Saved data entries
_____

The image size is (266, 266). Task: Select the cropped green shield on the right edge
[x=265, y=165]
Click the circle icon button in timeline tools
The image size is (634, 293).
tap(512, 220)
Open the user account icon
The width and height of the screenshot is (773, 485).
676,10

_____

▶ **EXERCISE DIRECTIONS**: Copy every record again, keeping each word unchanged.

▶ **EXERCISE OUTPUT**:
The image size is (266, 266). Task: Select the cropped green shield on the right edge
[x=265, y=165]
Click the circle icon button in timeline tools
The image size is (634, 293).
tap(512, 220)
Open the user account icon
The width and height of the screenshot is (773, 485).
676,10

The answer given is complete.